═════ Task material
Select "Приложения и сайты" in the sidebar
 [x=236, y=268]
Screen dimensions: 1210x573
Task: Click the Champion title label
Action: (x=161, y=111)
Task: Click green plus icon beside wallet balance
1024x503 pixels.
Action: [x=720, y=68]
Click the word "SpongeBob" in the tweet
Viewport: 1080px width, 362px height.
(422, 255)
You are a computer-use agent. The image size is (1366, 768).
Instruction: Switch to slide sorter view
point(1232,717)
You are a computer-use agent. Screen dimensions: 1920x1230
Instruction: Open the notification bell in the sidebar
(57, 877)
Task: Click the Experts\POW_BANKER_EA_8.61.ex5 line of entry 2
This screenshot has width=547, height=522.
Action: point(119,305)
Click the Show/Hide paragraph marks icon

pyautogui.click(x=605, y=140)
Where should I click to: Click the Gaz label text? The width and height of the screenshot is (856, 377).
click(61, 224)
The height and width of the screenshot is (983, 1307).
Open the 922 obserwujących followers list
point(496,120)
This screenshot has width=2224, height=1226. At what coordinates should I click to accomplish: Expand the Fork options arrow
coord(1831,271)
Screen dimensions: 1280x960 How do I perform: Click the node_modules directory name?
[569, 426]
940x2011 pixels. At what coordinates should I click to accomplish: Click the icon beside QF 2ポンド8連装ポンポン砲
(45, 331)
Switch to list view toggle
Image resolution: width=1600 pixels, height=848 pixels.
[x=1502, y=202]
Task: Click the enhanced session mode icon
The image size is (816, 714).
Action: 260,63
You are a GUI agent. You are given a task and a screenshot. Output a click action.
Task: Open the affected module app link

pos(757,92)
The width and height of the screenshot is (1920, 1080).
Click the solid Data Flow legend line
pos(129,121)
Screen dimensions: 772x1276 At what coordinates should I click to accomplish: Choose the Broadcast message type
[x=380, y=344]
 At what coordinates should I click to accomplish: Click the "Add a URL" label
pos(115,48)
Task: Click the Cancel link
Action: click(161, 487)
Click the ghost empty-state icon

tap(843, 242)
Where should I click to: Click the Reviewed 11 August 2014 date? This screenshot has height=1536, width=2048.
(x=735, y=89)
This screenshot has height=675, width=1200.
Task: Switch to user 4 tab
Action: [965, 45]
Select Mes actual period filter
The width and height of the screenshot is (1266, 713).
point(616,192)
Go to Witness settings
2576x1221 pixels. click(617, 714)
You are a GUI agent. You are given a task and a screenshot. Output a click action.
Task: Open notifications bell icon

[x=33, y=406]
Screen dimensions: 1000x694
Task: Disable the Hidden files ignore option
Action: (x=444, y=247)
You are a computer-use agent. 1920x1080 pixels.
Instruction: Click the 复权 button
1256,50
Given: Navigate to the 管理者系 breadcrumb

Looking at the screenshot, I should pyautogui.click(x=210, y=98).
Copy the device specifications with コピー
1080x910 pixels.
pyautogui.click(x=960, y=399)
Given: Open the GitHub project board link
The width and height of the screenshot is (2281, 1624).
══════════
Instructions for the task: Copy out the whole listing above word for word, keeping every line in its original order and form.

Exercise output:
Select "Приложения и сайты" in the sidebar
 [x=236, y=268]
Screen dimensions: 1210x573
Task: Click the Champion title label
Action: (x=161, y=111)
Task: Click green plus icon beside wallet balance
1024x503 pixels.
Action: [x=720, y=68]
Click the word "SpongeBob" in the tweet
Viewport: 1080px width, 362px height.
(422, 255)
You are a computer-use agent. The image size is (1366, 768).
Instruction: Switch to slide sorter view
point(1232,717)
You are a computer-use agent. Screen dimensions: 1920x1230
Instruction: Open the notification bell in the sidebar
(57, 877)
Task: Click the Experts\POW_BANKER_EA_8.61.ex5 line of entry 2
This screenshot has width=547, height=522.
Action: point(119,305)
Click the Show/Hide paragraph marks icon

pyautogui.click(x=605, y=140)
Where should I click to: Click the Gaz label text? The width and height of the screenshot is (856, 377).
click(61, 224)
The height and width of the screenshot is (983, 1307).
Open the 922 obserwujących followers list
point(496,120)
This screenshot has width=2224, height=1226. At what coordinates should I click to accomplish: Expand the Fork options arrow
coord(1831,271)
Screen dimensions: 1280x960 How do I perform: Click the node_modules directory name?
[569, 426]
940x2011 pixels. At what coordinates should I click to accomplish: Click the icon beside QF 2ポンド8連装ポンポン砲
(45, 331)
Switch to list view toggle
Image resolution: width=1600 pixels, height=848 pixels.
[x=1502, y=202]
Task: Click the enhanced session mode icon
The image size is (816, 714).
Action: 260,63
You are a GUI agent. You are given a task and a screenshot. Output a click action.
Task: Open the affected module app link

pos(757,92)
The width and height of the screenshot is (1920, 1080).
Click the solid Data Flow legend line
pos(129,121)
Screen dimensions: 772x1276 At what coordinates should I click to accomplish: Choose the Broadcast message type
[x=380, y=344]
 At what coordinates should I click to accomplish: Click the "Add a URL" label
pos(115,48)
Task: Click the Cancel link
Action: click(161, 487)
Click the ghost empty-state icon

tap(843, 242)
Where should I click to: Click the Reviewed 11 August 2014 date? This screenshot has height=1536, width=2048.
(x=735, y=89)
This screenshot has height=675, width=1200.
Task: Switch to user 4 tab
Action: [965, 45]
Select Mes actual period filter
The width and height of the screenshot is (1266, 713).
point(616,192)
Go to Witness settings
2576x1221 pixels. click(617, 714)
You are a GUI agent. You are given a task and a screenshot. Output a click action.
Task: Open notifications bell icon

[x=33, y=406]
Screen dimensions: 1000x694
Task: Disable the Hidden files ignore option
Action: (x=444, y=247)
You are a computer-use agent. 1920x1080 pixels.
Instruction: Click the 复权 button
1256,50
Given: Navigate to the 管理者系 breadcrumb

Looking at the screenshot, I should pyautogui.click(x=210, y=98).
Copy the device specifications with コピー
1080x910 pixels.
pyautogui.click(x=960, y=399)
Given: Open the GitHub project board link
The width and height of the screenshot is (2281, 1624).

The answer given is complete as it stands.